Figure 2.
Antibodies SF5 and SF12 Bind a Distinct Epitope on the gp120 Portion of Env
(A) ELISA of SF5 and SF12 against a gp120 monomer and a gp140 foldon trimer derived from HIV-1 strain YU2. Wild-type proteins and various site mutants of the proteins in common bNAb epitopes (CD4-binding site, V3-glycan, Apex) were tested. Triple mutant = N160K, A281T + D368K, N332K. Data representative of 3 repeat assays.
(B) ELISA of SF5 and SF12 as well as reference bNAbs targeting 6 known epitopes against the BG505.SOSIP.664 trimer. Data representative of 3 repeat assays.
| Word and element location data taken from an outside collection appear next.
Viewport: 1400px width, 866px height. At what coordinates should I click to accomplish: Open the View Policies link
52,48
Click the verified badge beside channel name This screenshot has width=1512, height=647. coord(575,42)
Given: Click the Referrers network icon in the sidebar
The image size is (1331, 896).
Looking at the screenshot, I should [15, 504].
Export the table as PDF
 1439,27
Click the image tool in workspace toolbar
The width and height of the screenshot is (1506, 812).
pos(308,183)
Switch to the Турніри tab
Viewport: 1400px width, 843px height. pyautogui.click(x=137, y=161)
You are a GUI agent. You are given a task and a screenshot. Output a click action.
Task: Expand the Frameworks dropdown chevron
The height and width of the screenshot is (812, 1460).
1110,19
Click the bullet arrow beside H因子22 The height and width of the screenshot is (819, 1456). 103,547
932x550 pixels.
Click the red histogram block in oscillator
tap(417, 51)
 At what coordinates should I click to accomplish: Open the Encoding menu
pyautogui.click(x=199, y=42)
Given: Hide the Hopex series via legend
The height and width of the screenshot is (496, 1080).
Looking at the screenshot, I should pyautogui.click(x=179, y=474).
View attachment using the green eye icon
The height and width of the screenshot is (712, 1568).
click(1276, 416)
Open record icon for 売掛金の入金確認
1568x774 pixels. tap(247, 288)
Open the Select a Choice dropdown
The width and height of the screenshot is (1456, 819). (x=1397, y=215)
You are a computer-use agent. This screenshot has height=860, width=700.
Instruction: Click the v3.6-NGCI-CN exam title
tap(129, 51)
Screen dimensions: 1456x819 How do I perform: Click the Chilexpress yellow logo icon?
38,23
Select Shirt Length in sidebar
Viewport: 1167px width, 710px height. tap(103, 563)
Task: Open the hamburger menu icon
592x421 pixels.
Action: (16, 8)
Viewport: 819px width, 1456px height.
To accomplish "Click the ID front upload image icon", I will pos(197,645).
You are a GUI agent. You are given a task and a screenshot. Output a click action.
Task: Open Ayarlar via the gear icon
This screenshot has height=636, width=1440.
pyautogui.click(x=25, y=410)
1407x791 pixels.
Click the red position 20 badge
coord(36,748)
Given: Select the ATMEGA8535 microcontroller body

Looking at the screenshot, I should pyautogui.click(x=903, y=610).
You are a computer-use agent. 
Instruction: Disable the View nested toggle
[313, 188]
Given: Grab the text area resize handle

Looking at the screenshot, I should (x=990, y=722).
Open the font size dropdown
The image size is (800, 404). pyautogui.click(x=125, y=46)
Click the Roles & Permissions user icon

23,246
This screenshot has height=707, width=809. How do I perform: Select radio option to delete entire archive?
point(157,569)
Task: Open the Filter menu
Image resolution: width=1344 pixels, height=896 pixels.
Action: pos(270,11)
(C) Competition ELISA with reference bNAbs targeting 6 known epitopes to evaluate interference with SF5 and SF12 binding to the BG505.SOSIP.664 trimer. Competing antibodies were added in a dilution series starting at 32 μg/mL. SF5 and SF12 were added at a constant concentration of 0.5 μg/mL. Data representative of 3 repeat assays.
(D) Neutralization testing of SF12 against a panel of YU2 site mutants covering major epitopes on the HIV-1 spike. Neutralization testing performed in duplicates, average curves shown.
(E) Computational analysis of 119-virus cross clade panel neutralization.
(F) Neutralization testing of SF5 and SF12 against an HIV-1 pseudovirus based on strain YU2 carrying a mutation at the PNGS N448gp120. Testing done in duplicates, average shown.